[YOUR GOAL]
Quote every line from the top of the listing down to and including the line that contains "You are a computer-use agent. The".

================

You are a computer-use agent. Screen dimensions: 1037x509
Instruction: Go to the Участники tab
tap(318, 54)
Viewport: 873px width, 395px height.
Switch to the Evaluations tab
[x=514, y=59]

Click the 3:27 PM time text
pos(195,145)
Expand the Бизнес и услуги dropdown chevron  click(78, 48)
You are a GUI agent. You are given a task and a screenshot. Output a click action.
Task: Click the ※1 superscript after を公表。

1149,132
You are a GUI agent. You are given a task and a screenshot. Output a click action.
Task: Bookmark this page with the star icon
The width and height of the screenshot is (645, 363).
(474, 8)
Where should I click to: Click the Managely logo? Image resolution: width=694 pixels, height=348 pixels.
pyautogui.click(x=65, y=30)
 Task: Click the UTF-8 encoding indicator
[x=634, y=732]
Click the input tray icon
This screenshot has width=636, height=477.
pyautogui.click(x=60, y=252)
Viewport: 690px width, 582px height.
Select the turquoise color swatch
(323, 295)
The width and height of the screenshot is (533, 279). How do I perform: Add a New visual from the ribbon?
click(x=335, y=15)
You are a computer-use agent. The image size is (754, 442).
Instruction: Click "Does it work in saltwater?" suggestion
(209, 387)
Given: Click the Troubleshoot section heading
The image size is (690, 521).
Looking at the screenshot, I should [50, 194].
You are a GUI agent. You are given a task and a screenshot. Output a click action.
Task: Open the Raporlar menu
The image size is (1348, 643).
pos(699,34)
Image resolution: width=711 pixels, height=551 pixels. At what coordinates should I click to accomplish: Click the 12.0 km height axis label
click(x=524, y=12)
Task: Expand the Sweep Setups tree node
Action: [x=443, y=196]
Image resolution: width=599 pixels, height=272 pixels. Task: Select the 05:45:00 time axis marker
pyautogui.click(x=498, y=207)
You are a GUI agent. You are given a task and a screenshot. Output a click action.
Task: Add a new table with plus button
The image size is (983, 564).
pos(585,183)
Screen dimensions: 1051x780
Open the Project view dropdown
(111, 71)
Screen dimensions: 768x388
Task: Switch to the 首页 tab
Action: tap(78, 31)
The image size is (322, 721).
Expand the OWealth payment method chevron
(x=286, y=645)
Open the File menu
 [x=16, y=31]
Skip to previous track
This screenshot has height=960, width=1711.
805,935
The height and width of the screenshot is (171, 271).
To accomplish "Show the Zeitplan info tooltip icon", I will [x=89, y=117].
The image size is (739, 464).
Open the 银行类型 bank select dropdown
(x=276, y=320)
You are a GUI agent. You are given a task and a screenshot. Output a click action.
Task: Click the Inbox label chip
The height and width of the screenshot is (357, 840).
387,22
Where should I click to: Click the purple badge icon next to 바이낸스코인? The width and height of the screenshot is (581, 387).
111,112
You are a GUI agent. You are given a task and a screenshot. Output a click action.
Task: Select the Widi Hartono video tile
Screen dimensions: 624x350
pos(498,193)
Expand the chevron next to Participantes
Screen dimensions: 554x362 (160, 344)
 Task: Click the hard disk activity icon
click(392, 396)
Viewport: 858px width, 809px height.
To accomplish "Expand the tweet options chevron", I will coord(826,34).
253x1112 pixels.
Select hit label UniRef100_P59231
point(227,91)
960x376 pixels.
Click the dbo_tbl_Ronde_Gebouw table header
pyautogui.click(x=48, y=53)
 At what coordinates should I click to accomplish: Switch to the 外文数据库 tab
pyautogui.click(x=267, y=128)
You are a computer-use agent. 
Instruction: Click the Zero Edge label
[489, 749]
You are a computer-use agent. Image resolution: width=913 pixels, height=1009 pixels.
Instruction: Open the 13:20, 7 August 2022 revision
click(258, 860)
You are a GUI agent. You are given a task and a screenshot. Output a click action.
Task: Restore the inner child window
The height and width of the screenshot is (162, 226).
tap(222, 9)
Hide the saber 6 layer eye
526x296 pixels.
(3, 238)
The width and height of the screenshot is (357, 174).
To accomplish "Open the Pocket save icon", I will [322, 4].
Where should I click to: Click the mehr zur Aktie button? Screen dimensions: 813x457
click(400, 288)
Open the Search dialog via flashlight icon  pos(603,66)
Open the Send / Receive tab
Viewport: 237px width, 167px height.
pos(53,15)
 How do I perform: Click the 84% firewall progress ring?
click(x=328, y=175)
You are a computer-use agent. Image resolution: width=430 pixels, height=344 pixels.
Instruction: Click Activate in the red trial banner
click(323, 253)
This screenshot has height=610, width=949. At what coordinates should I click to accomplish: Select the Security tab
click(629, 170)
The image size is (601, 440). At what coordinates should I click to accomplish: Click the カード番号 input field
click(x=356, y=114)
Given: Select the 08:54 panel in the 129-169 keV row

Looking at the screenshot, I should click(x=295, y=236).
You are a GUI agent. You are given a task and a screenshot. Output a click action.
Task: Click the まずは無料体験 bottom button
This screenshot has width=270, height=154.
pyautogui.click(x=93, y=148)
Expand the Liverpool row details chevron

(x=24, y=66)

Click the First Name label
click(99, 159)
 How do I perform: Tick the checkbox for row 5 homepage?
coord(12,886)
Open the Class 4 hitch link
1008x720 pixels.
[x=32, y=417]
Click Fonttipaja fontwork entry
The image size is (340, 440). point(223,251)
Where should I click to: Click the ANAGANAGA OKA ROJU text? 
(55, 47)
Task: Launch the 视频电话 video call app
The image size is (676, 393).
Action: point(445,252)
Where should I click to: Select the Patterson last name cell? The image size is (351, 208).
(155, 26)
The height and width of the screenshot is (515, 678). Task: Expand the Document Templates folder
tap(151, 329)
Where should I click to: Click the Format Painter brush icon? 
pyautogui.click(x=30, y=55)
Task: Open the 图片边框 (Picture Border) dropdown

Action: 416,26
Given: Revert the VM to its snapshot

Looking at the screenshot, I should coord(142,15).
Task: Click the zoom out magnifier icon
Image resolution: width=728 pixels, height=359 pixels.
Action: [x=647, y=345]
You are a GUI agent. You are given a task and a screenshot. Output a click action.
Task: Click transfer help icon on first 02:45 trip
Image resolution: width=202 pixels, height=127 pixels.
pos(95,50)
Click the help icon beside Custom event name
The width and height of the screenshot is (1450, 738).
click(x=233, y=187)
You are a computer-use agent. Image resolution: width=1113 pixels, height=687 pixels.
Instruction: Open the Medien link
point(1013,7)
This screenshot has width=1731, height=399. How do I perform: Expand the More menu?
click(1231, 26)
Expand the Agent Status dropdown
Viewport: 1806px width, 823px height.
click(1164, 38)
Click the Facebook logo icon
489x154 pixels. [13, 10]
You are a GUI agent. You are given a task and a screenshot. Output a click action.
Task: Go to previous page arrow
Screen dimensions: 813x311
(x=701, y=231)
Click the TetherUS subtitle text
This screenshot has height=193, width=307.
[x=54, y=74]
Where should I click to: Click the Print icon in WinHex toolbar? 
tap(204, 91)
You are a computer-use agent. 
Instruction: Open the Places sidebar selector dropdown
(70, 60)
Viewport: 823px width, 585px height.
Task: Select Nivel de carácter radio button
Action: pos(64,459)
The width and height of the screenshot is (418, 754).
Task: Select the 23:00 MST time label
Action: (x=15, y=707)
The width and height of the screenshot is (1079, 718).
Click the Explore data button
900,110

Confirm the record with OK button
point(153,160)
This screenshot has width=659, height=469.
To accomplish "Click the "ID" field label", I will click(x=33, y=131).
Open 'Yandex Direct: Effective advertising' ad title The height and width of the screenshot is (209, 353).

================

[YOUR SOLUTION]
You are a computer-use agent. Screen dimensions: 1037x509
Instruction: Go to the Участники tab
tap(318, 54)
Viewport: 873px width, 395px height.
Switch to the Evaluations tab
[x=514, y=59]

Click the 3:27 PM time text
pos(195,145)
Expand the Бизнес и услуги dropdown chevron  click(78, 48)
You are a GUI agent. You are given a task and a screenshot. Output a click action.
Task: Click the ※1 superscript after を公表。

1149,132
You are a GUI agent. You are given a task and a screenshot. Output a click action.
Task: Bookmark this page with the star icon
The width and height of the screenshot is (645, 363).
(474, 8)
Where should I click to: Click the Managely logo? Image resolution: width=694 pixels, height=348 pixels.
pyautogui.click(x=65, y=30)
 Task: Click the UTF-8 encoding indicator
[x=634, y=732]
Click the input tray icon
This screenshot has width=636, height=477.
pyautogui.click(x=60, y=252)
Viewport: 690px width, 582px height.
Select the turquoise color swatch
(323, 295)
The width and height of the screenshot is (533, 279). How do I perform: Add a New visual from the ribbon?
click(x=335, y=15)
You are a computer-use agent. The image size is (754, 442).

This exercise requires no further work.